Paus Alexander VI pada tahun 1494
memberikan mandat resmi gereja kepada Kerajaan Katolik Portugis dan
Spanyol melalui Perjanjian Tordesillas. Dengan adanya perjanjian ini,
Paus Alexander dengan seenaknya membelah dunia di luar daratan Eropa
menjadi dua kapling untuk dianeksasi. Garis demarkasi dalam perjanjian
Tordesilas itu mengikuti lingkaran garis lintang dari Tanjung Pulau
Verde, melampaui kedua kutub bumi. Ini memberikan Dunia Baru—kini
disebut Benua Amerika—kepada Spanyol. Afrika serta India diserahkan
kepada Portugis. Paus menggeser garis demarkasinya ke arah timur sejauh
1.170 kilometer dari Tanjung Pulau Verde. Brazil pun jatuh ke tangan
Portugis. Jalur perampokan bangsa Eropa ke arah timur jauh
menuju kepulauan Nusantara pun terbagi dua. Spanyol berlayar ke Barat
dan Portugis ke Timur, keduanya akhirnya bertemu di Maluku, di Laut
Banda.
Sebelumnya, jika dua kekuatan yang tengah
berlomba memperbanyak harta rampokan berjumpa tepat di satu titik maka
mereka akan berkelahi, namun saat bertemu di Maluku, Portugis dan Sanyol
mencoba untuk menahan diri. Pada 5 September 1494, Spanyol dan Portugal
membuat perjanjian Saragossa yang menetapkan garis anti-meridian atau
garis sambungan pada setengah lingkaran yang melanjutkan garis 1.170
kilometer dari Tanjung Verde. Garis itu berada di timur dari kepulauan
Maluku, di sekitar Guam.
Sejak itulah, Portugis dan Spanyol
berhasil membawa banyak rempah-rempah dari pelayarannya. Seluruh Eropa
mendengar hal tersebut dan mulai berlomba-lomba untuk juga mengirimkan
armadanya ke wilayah yang baru di selatan. Ketika Eropa mengirim
ekspedisi laut untuk menemukan dunia baru, pengertian antara
perdagangan, peperangan, dan penyebaran agama Kristen nyaris tidak ada
bedanya. Misi imperialisme Eropa ini sampai sekarang kita kenal dengan
sebutan “Tiga G”: Gold, Glory, dan Gospel.

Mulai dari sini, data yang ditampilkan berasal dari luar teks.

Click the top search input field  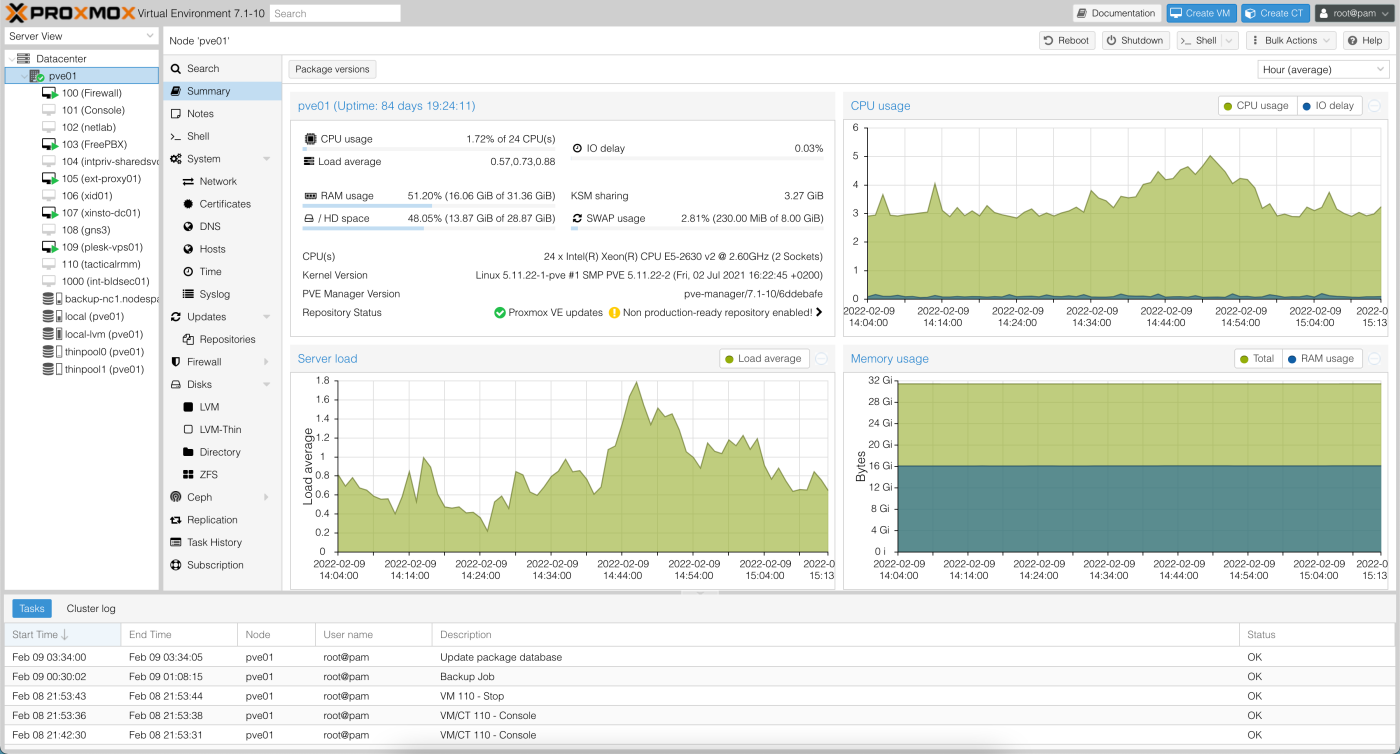335,14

Seluruh penguasa, raja-raja, para pedagang, yang ada di Eropa membahas
tentang negeri selatan yang sangat kaya raya ini. Mereka berlomba-lomba
mencapai Nusantara dari berbagai jalur. Sayang, saat itu belum ada
sebuah peta perjalanan laut yang secara utuh dan detil memuat jalur
perjalanan dari Eropa ke wilayah tersebut yang disebut Eropa sebagai
Hindia Timur. Peta bangsa-bangsa Eropa baru mencapai daratan India,
sedangkan daerah di sebelah timurnya masih gelap.

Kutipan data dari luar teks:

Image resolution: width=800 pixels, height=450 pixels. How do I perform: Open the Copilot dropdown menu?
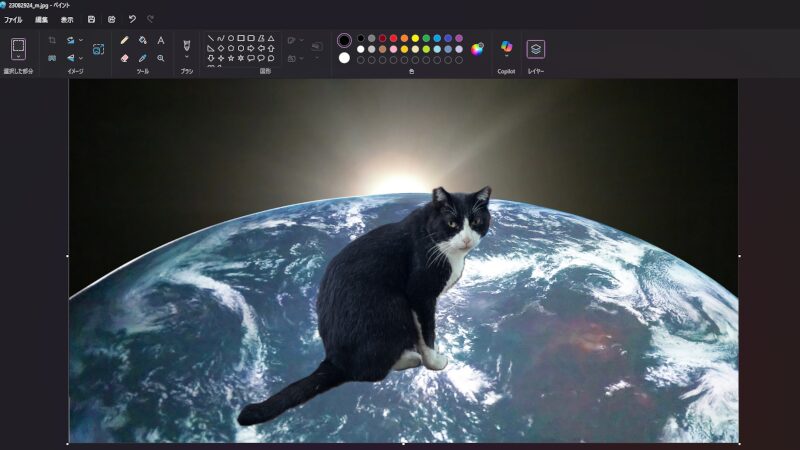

Dibandingkan Spanyol, Portugis lebih unggul dalam banyak hal. Pelaut-pelaut Portugis yang merupakan tokoh-tokoh pelarian Templar
(dan mendirikan Knight of Christ), dengan ketat berupaya merahasiakan
peta-peta terbaru mereka yang berisi jalur-jalur laut menuju Asia
Tenggara. Peta-peta tersebut saat itu merupakan benda yang paling diburu
oleh banyak raja dan saudagar Eropa. Namun ibarat pepatah, “Sepandai-pandainya tupai melompat, akhirnya jatuh juga”,
maka demikian pula dengan peta rahasia yang dipegang pelaut-pelaut
Portugis. Sejumlah orang Belanda yang telah bekerja lama pada
pelaut-pelaut Portugis mengetahui hal ini. Salah satu dari mereka
bernama Jan Huygen van Linschoten. Pada tahun 1595 dia menerbitkan buku
berjudul Itinerario naer Oost ofte Portugaels Indien, Pedoman
Perjalanan ke Timur atau Hindia Portugis, yang memuat berbagai peta dan
deksripsi amat rinci mengenai jalur pelayaran yang dilakukan Portugis ke
Hindia Timur, lengkap dengan segala permasalahannya.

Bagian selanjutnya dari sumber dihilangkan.